However, a deeper analysis shows this is not the entire story. Airlines often make use of operating leases for their most expensive purchase—aircraft. Operating leases is an off-balance sheet financing item in which an asset is leased for a period less than its economic life without any transfer of ownership.

Spirit Airlines’ net debt plus operating leases to EBITDAR ratio at the end of fiscal 2014 was 2.0x. This number is higher than other low-cost carriers Southwest (LUV) and Allegiant Airlines (ALGT), which were at 1.4x and 1.1x, respectively. However, it is lower than American Airlines (AAL) and JetBlue Airways (JBLU), at 3.6x and 3.1x, respectively.

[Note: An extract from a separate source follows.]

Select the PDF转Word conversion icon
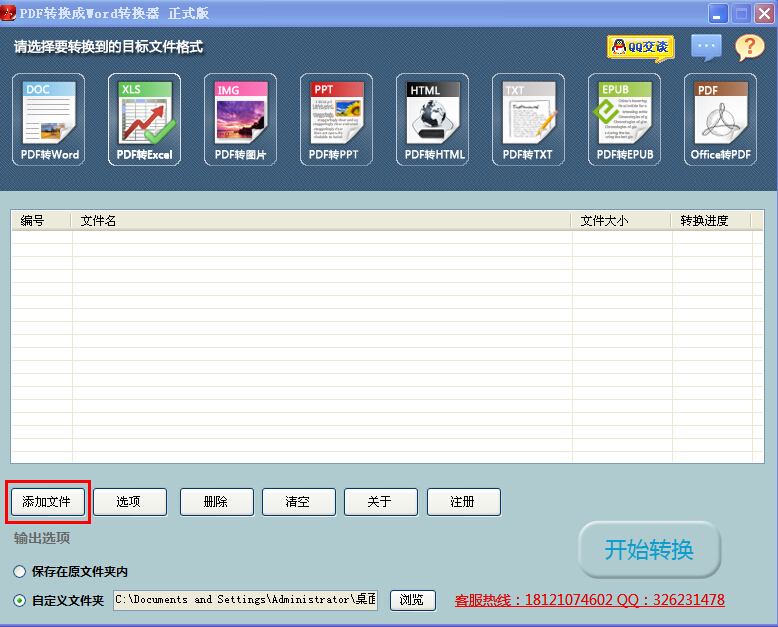This screenshot has width=778, height=627. [49, 120]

Although Spirit Airlines’ (SAVE) leverage is currently not a concern, it is still important for investors to track its leverage. The airline industry fundamentals have improved tremendously and margins are expected to have reached its peak. If margins decline, as analysts estimate, it would mean reduced cash flows. This would make it difficult to make interest payments and leaving little on the table for investors.

On the other hand, if SAVE does manage to maintain this balance between debt and cash, it would put the airline in a much better position than peers with significant debt.

Investors can gain exposure to airline stocks by investing in the iShares Transportation Average ETF (IYT), which invests ~24% of its portfolio in airlines.